[Problem details]: Copying rule for the data below: take the line containing "530x178 pixels." and every line after it to the end, exactly, and drop all pictures.

##### Exercise inputs #####

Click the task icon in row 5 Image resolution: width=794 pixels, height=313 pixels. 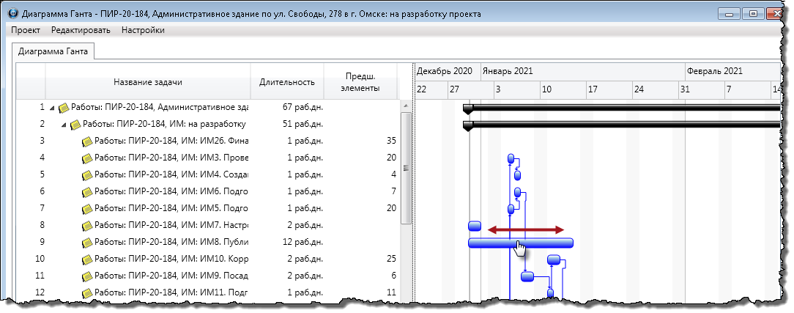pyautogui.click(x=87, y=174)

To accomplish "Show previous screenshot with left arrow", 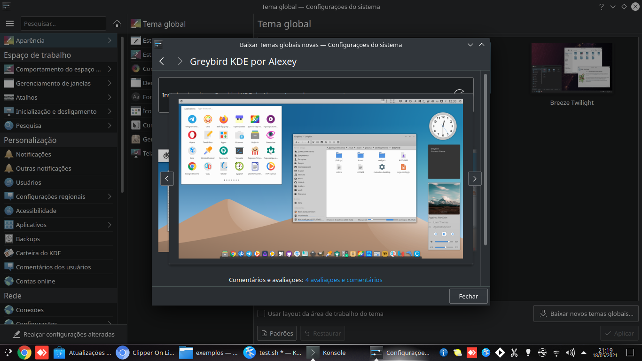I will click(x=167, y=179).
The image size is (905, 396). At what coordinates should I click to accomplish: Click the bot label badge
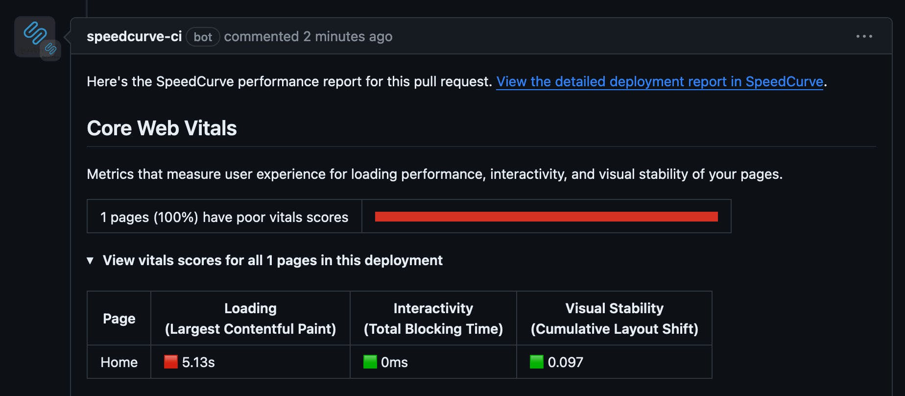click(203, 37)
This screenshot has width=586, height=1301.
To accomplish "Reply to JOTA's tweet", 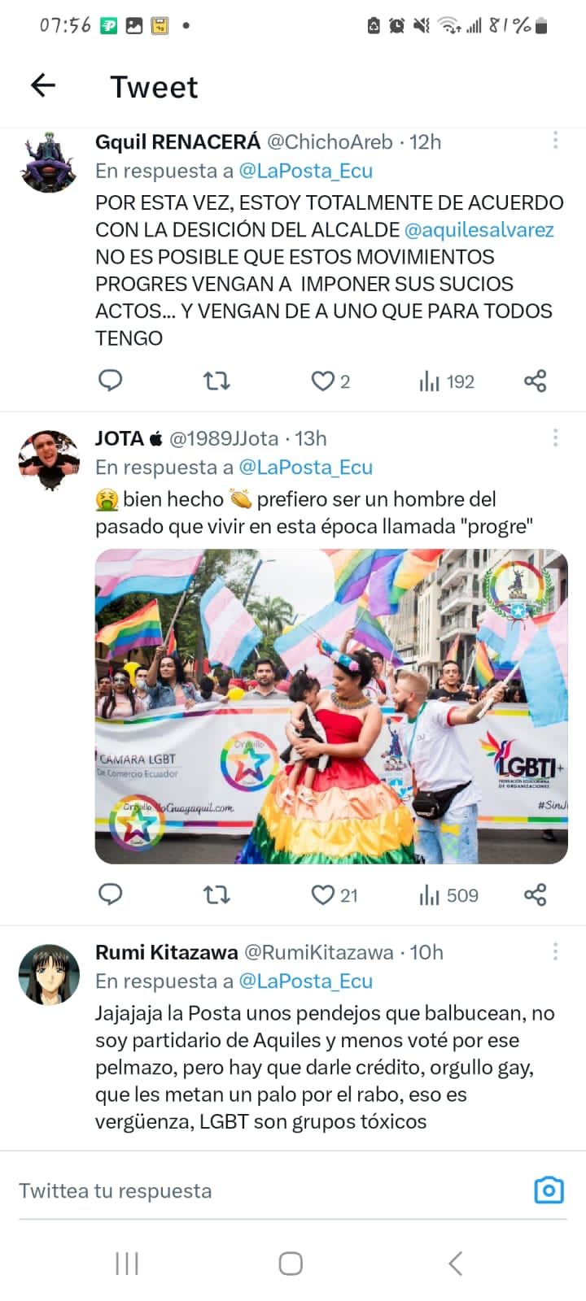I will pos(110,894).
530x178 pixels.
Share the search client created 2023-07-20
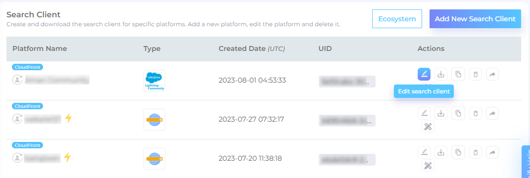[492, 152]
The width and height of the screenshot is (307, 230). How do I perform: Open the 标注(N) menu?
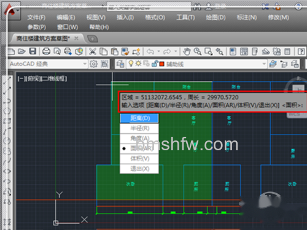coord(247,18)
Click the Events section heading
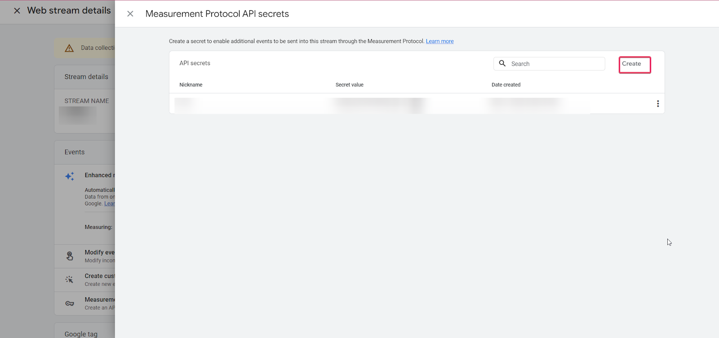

#####

[Answer to the exercise]:
530x178 pixels.
Share the search client created 2023-07-20
[492, 152]
The width and height of the screenshot is (307, 230). How do I perform: Open the 标注(N) menu?
coord(247,18)
Click the Events section heading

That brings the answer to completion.